═════ СТАТЬЯ ═════
Можно ли согрешить шуткой? Можно – когда она выражает атеистические или еретические убеждения, оскорбляет человеческое достоинство, разжигает прелюбодейные помыслы, демонстрирует садистские наклонности, тешит тщеславие. Но каждая ли шутка такова? Нет. Очень часто при помощи шутки христиане, в т. ч. монахи, подбадривают себя в минуту опасности, преодолевают уныние, развенчивают свою гордыню, освежают и делают более убедительной мысль.

Когда у свт. Филарета (Дроздова) великосветские дамы спросили, почему о Воскресении Христовом первыми узнали женщины, он ответил: «Потому что женский пол очень болтлив, а надо было, чтобы это событие стало известно всем как можно скорее». В шутливой форме святитель побудил пасомых еще раз оценить свое нравственное состояние, задуматься, а не согрешают ли они сами празднословием и сплетничеством. Греховен ли этот поступок Филарета Мудрого?

Когда лопнула канализация в только что построенном для Ленина Мавзолее, свт. Тихон (Белавин) заметил: «По мощам и елей!». Он пошутил? Да. Он согрешил? В чем? Когда самолет, на котором летел сербский Патриарх Павел, стал падать в море, Святейший с улыбкой сказал, что, видно, пора ему возвращать свой долг рыбам, слишком много он их съел, будучи монахом. Шутка? Да. Ну, и кто после этого Патриарх Павел? Великий грешник?

Допустим, покойный Предстоятель Сербской Церкви еще не прошел официальную процедуру канонизации (хотя в его святости уже сейчас уверено большинство сербов). Не причислен к лику святых и приснопамятный старец Павел (Груздев), про которого пишут, что «когда он лежал слепой, с трубкой в боку, до последнего вздоха продолжал шутить и не терял своей веселости». Но почему же благочестивые цензоры не выбросили из жития прп. Серафима Саровского поразительное свидетельство, оставленное этим «всемирным светильником»: «Веселость – не грех, матушка: она отгоняет усталость, а от усталости ведь уныние бывает, и хуже его нет. … Бывало, как не приду на клирос-то, братия устанут, ну и уныние нападет на них, и поют-то уже не так, а иные и вовсе не поют. Все соберутся, а я и веселю их, они и усталости не чувствуют! Ведь дурное что говорить ли, делать ли – нехорошо, и в храме Божием не подобает. А сказать слово ласковое, приветливое да веселое, чтобы у всех перед лицом Господа дух всегда весел, а не уныл был – вовсе не грешно, матушка».
═════ СОХРАНЁННЫЕ ДАННЫЕ ═════
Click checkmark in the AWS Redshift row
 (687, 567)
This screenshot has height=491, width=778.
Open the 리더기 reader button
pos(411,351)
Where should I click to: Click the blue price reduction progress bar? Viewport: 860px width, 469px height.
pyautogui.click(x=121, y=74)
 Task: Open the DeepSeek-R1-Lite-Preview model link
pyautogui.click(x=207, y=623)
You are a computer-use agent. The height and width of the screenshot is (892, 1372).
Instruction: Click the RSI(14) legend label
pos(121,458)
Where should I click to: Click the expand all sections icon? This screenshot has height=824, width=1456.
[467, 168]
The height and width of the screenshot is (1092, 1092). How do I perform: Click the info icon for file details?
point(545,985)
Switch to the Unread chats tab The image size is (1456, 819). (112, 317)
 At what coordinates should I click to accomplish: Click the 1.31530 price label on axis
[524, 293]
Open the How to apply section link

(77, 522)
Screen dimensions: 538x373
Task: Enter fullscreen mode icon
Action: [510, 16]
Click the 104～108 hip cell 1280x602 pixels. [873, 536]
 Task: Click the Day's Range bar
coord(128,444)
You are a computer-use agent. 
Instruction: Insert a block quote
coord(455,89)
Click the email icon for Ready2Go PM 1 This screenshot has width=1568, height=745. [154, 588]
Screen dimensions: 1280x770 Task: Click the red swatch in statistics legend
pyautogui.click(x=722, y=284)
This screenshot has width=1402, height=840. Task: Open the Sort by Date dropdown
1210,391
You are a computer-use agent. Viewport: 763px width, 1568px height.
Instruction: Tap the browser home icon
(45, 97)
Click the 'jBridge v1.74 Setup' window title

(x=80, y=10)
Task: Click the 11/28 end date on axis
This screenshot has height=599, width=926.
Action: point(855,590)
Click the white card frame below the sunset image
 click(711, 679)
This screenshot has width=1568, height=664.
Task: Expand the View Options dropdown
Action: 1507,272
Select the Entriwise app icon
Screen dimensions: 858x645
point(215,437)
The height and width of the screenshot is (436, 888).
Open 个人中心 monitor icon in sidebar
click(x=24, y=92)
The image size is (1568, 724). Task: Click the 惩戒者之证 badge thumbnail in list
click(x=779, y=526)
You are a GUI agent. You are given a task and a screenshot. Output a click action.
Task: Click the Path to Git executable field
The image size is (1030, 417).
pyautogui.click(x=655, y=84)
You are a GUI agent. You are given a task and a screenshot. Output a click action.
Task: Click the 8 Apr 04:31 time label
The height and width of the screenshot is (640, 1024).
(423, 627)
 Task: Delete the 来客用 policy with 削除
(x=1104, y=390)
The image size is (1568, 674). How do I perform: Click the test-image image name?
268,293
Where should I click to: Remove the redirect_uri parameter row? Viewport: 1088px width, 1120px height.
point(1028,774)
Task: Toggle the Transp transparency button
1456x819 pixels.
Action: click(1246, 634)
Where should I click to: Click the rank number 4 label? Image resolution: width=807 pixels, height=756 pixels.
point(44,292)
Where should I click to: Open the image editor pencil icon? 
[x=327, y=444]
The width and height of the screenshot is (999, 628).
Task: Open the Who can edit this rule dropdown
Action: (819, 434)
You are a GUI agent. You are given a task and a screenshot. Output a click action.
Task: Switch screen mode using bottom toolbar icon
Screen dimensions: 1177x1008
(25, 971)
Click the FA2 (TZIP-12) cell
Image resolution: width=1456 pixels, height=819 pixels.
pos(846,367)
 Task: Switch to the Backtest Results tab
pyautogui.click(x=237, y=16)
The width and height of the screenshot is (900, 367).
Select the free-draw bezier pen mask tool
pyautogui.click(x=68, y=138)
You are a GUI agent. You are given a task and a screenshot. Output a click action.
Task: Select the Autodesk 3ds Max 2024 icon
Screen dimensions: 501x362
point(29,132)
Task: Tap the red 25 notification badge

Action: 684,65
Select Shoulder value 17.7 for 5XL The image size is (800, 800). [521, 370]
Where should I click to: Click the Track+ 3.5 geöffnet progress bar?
═════
Напишите продолжение статьи о том, грешно ли шутить, начав сразу после ее последнего предложения.

ОТВЕТ НА ЗАДАНИЕ =
Последние слова живо напоминают еще более знаменитый случай, рассказанный в Древнем Патерике  (глава 10. О рассудительности). «Некто, ловя в пустыне диких зверей, увидел, что авва Антоний шутливо обращается с братиями, и соблазнился. Старец, желая уверить его, что иногда бывает нужно давать послабление братиям, говорит ему: «Положи стрелу на лук свой, и натяни его». Он сделал так. Старец опять говорит ему: «Еще натяни!». Тот еще натянул. Старец опять говорит: «Еще тяни!». Ловец отвечает ему: «Если я сверх меры буду натягивать, то переломится лук». Тогда авва Антоний говорит ему: «Так и в деле Божием – если мы сверх меры будем налегать на братий, то от приражения они скоро сокрушаются. Посему необходимо иногда давать хотя некоторое послабление братии». Выслушав это, ловец был сильно тронут, и получив великую пользу, ушел от старца. И братия, утвердившись, возвратились в свое место».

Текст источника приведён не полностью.